The results of this study highlight the importance of thoroughly interpreting the entire CTA or MRA study, not just focusing on the vasculature. Although the majority of incidental findings (greater than 80% in both modalities) were considered to have low significance, unsuspected lesions with potentially serious implications were identified in up to 6% of cases. Despite the detection of potentially serious extravascular findings, subsequent follow-up or referral was often not made, which may have significant negative impact on patient outcome, particularly when potentially treatable or life-threatening pathology may be present.15–17,21 It is of significant concern that appropriate follow-up was conducted in only a portion of these patients – 49% and of CTA patients and 67% of MRA patients. This issue was also identified in two other studies.15,16 This suggests the need for increased awareness among referring physicians about the importance of reviewing the report of the CTA or MRA study and acting on any recommendations made. In addition, it suggests that the standard MRA or CTA report may not be an adequate form of communication in the setting of a significant extravascular finding.
There are several limitations to this study. The retrospective nature of the study design means that the CTA and MRA studies were not conducted specifically for the purposes of detecting incidental findings. In addition, each study was only reviewed by a single reader at the time of initial reporting and the results were obtained from the initial interpretations without additional review of the images. Hence, it is likely that the prevalence of incidental findings was underestimated. However, this reflects ‘real-life’ practice and would therefore be a reasonable estimate of the rate of findings discovered in these studies performed across a spectrum of imaging practices. Another limitation is the lack of standardization in the classification of findings to various degrees of clinical significance between different studies. This makes comparisons and across such studies challenging. Even within this current study, how incidental findings are classified can have a significant impact on the percentages of low, moderate and high clinical significance findings. For example, it is plausible to include all findings whereby additional investigations were recommended by the reporting radiologist as high significance findings. This would significantly alter the number of moderate and high significance findings, as well as the follow-up rates. Ultimately, we decided, with reference to published studies, on a classification system based on the actual findings themselves, which is less subjective, but by no means perfect. Furthermore, due to the wide geographical area of the referral base to our hospital, it is impossible to determine if some of these pathologies were followed up appropriately in the referring institutions or were previously investigated. Since cases for which a response was not received from the referring physician were counted as no follow-up obtained, it is entirely possible that the follow-up rates were underestimated.

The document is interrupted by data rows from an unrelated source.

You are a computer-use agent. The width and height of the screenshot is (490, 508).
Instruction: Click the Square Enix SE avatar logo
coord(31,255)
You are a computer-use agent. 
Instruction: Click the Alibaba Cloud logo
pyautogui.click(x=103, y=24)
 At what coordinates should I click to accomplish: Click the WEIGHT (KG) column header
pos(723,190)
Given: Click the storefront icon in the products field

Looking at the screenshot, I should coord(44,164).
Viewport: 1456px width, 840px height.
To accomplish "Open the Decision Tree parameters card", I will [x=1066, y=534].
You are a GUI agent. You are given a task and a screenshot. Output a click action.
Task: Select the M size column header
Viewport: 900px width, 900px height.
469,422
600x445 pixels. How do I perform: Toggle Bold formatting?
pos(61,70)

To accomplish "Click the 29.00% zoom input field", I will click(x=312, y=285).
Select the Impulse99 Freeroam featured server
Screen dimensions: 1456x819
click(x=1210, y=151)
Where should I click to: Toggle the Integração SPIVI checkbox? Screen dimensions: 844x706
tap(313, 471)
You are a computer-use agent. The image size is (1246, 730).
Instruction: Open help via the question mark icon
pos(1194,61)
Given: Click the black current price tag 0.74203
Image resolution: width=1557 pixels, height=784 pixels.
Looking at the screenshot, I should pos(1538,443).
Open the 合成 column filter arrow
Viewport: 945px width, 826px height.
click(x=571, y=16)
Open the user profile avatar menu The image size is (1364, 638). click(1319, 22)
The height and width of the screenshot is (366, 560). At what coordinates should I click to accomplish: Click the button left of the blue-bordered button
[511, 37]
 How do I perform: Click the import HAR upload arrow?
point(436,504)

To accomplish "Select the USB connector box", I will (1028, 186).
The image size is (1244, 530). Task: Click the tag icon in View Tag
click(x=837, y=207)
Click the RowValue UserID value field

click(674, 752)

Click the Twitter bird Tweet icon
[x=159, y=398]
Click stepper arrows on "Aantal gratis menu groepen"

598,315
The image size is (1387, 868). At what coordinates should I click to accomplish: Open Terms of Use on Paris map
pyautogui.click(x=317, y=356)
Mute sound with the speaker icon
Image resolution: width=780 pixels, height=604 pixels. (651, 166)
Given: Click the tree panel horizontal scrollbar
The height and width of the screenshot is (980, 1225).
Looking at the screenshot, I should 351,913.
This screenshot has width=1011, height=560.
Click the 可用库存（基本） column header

In conclusion, our findings confirm that CTA and MRA detect significant extravascular pathology that would not have been possible with conventional catheter-based angiography. Although most of these findings are clinically benign, a small percentage could be life-threatening. Follow-up investigation rates for potentially serious lesions were suboptimal for both CTA and MRA. This highlights the need for increased awareness among referring physicians and an improved communication tool for vascular specialists that would improve appropriate investigation and management of suspicious incidental findings.